His first-class career ended with a total of 340 runs scored at an average of 14.78.

=== Mashie Lodge ===
Jayaram was also the owner of the Mashie Lodge, an iconic and "quaint" building on Bangalore's Lalbagh Road. The building was built to English design on land over one and half acres and was built by Kolar Gold Fields contractor, Ooragam Bianna. The house was named after his favourite golf club, the Mashie Niblick. The lodge's gardens won the first prize at the Bangalore Horticulture shows. The lodge itself drew praise for its architecture, with the Yuvaraja of Mysore sending his acquaintances to study the building's design while he was building his own house. The lodge was also noted as "the best maintained and decorated premises" for the visit of Prince of Wales in 1921. Dance and dinner parties at the lodge brought the ultra-westernized elite of the city including the English, the Iyengars, Coorgis, and the Bengalis, together with couples dancing the waltz. Dinners included champagne, imported wines, and liqueurs, and was followed by ballroom dancing. Catering for these parties would be handled by Spencer and Co, with food including canned products from Heinz, and other items including chicken biryani, fish, prawns and pickles, served on banana leaves on white linen covered tables.

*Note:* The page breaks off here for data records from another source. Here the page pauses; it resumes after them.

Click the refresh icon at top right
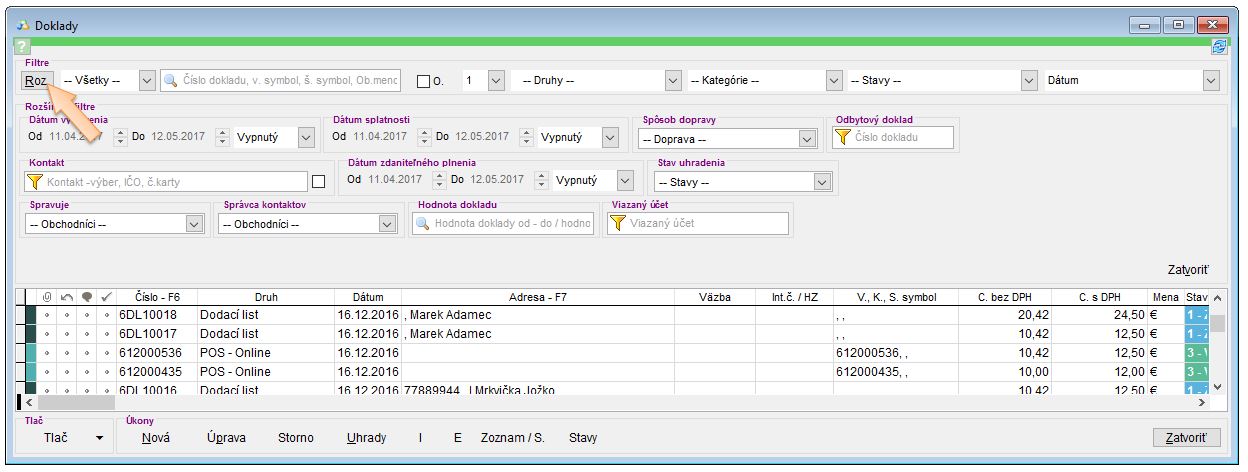 [x=1219, y=46]
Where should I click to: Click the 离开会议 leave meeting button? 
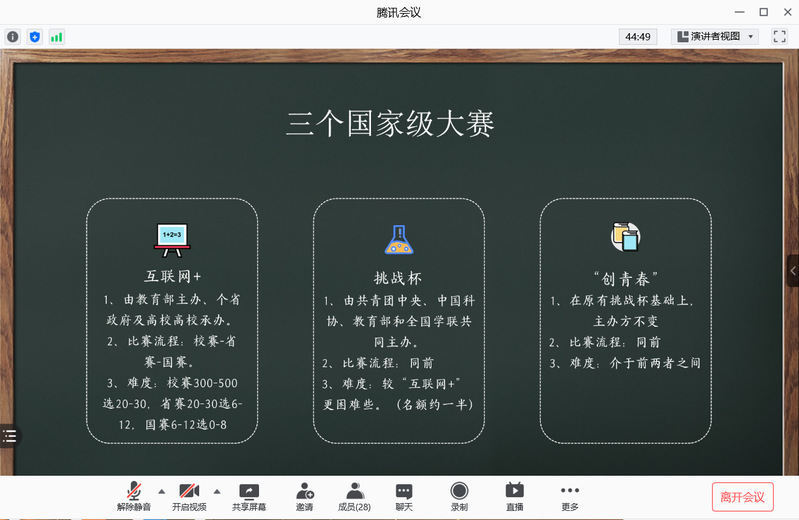click(742, 497)
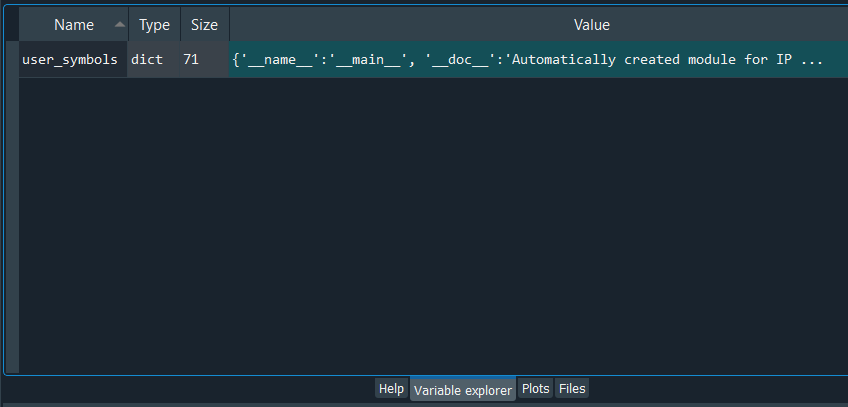The width and height of the screenshot is (848, 407).
Task: Click the empty table area below user_symbols
Action: click(x=430, y=220)
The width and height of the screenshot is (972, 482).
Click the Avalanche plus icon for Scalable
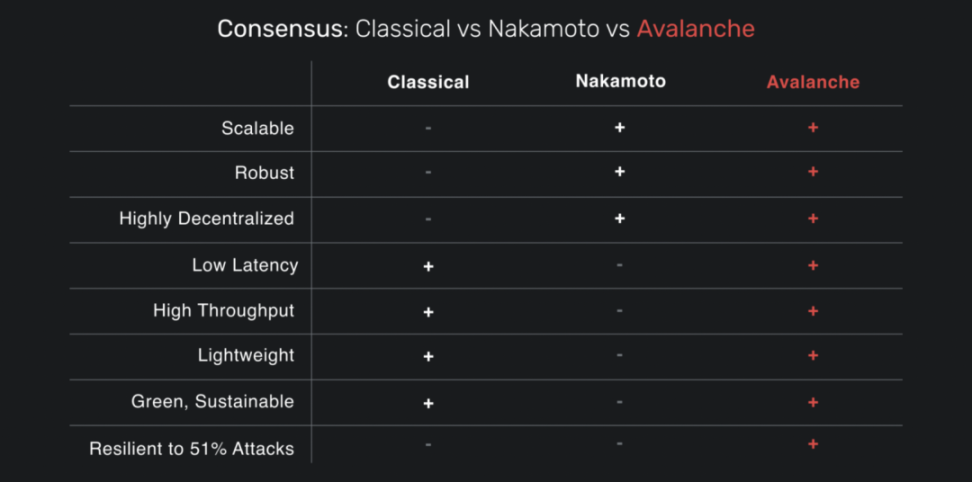point(813,128)
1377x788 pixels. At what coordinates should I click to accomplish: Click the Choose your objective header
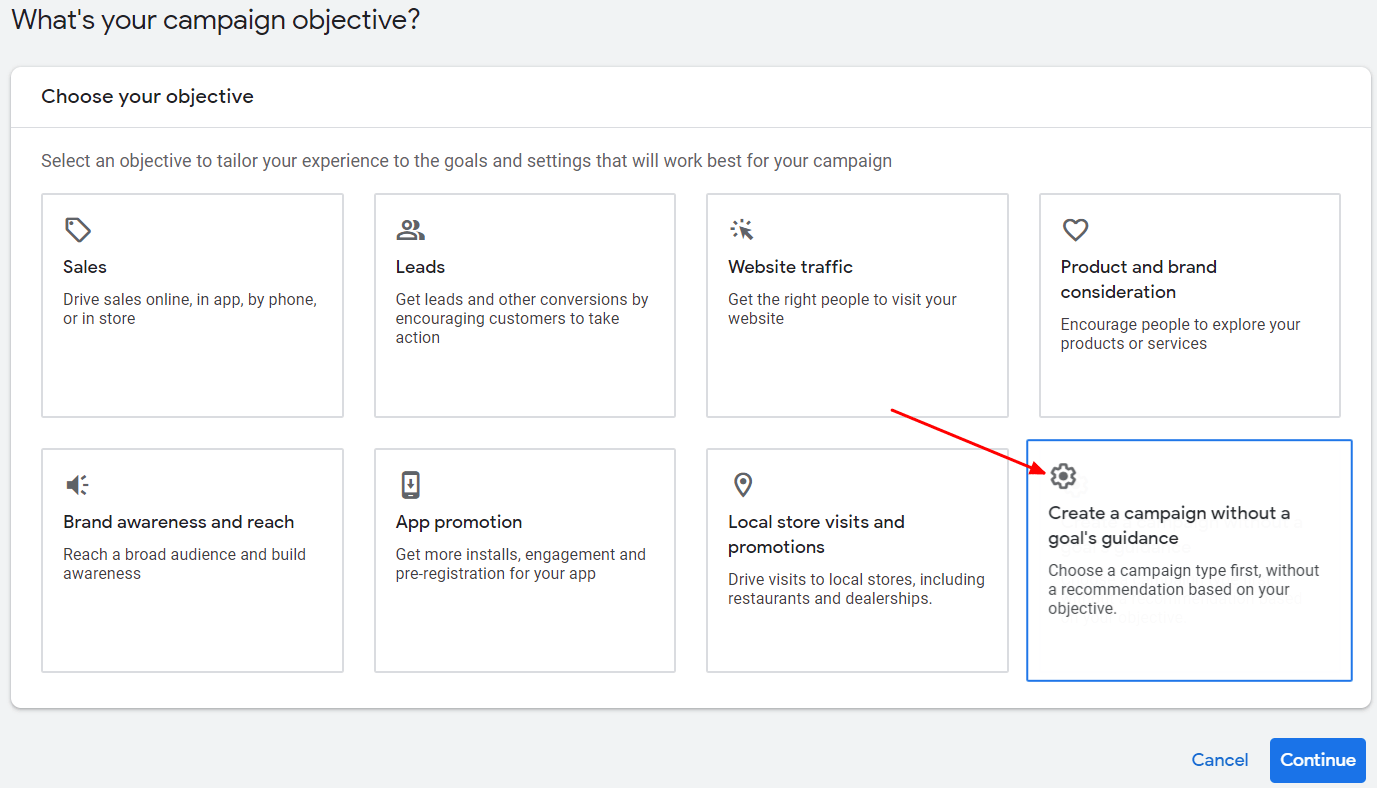point(147,96)
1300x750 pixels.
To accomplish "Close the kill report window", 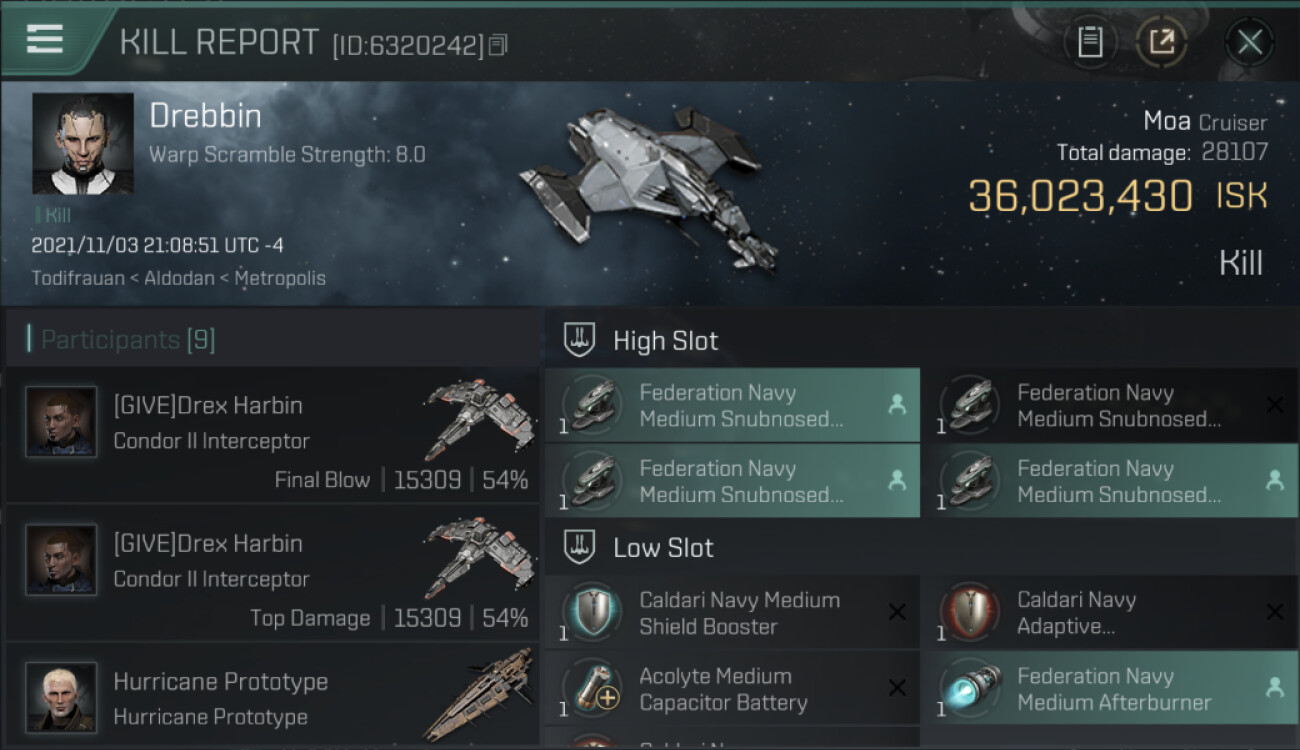I will click(1249, 42).
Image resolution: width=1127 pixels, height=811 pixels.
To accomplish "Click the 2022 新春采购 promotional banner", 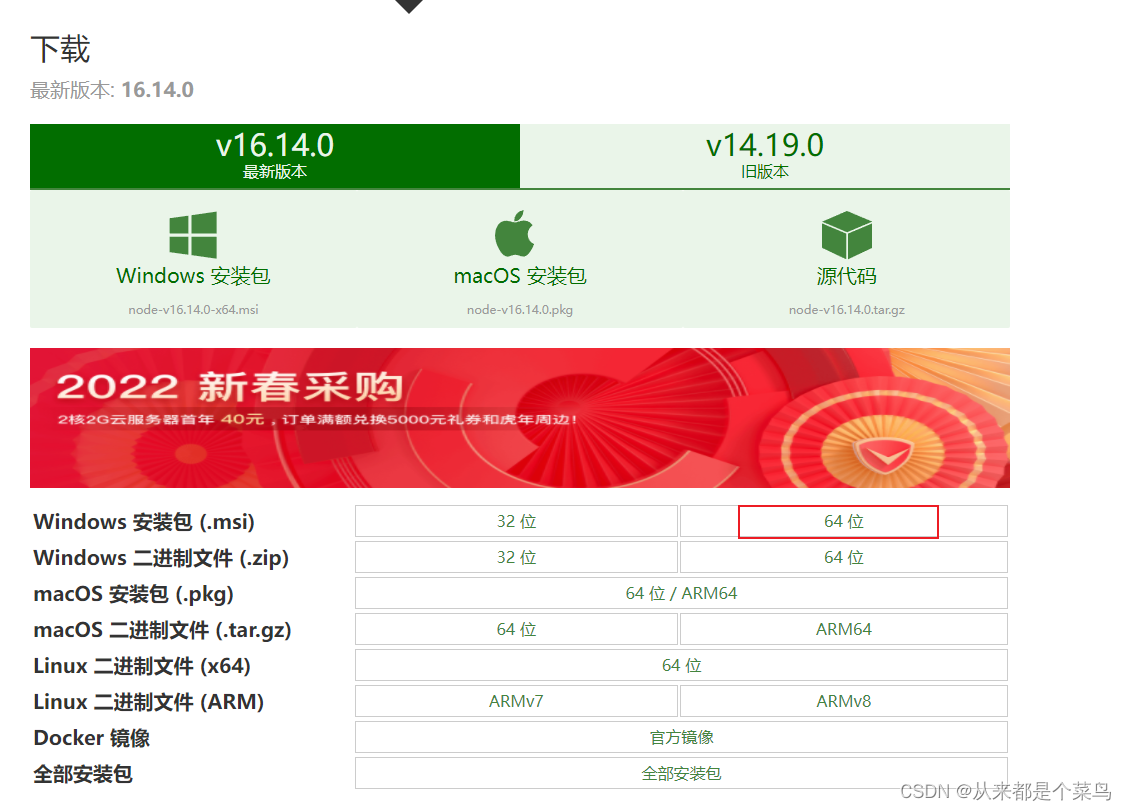I will tap(520, 417).
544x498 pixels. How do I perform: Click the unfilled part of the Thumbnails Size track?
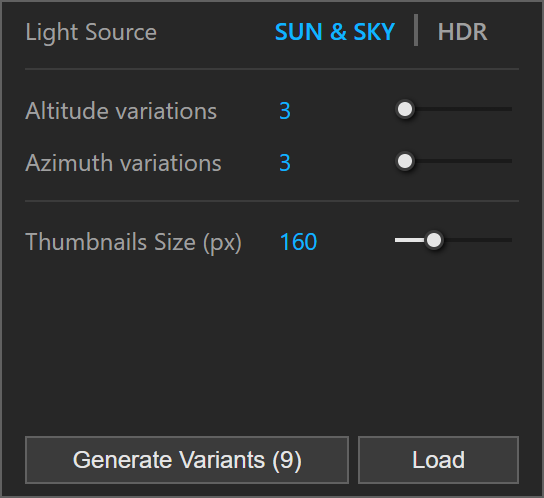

The building was later renovated and converted into the Chennamma Memorial School.

In 1916, Jayaram was appointed the director of the Mysore Geological Department. He retired from the geological department in 1927. After his retirement, he set up a farm around 16 miles from Bangalore on the way to Nandi Hills. In the orchard he had apples imported from Australia, and planted.

== Personal life ==
Jayaram was married to Lakshmidevi. Having spent time in Bangalore and in England, he was noted to have been westernized to being referred to as a British Sahib in India. Contrary to orthodox Indian Hindu traditions, he was known to eat from a can of bully beef at lunch, with a dedicated chef serving him western food in a separate dining room at his lodge. He was also an accomplished violinist. He bought a pair of violins from Italy which were over a hundred years old on his return from the British Isles in 1923.

Jayaram died on 4 December 1936 at his farm in Bangalore. He was aged 64.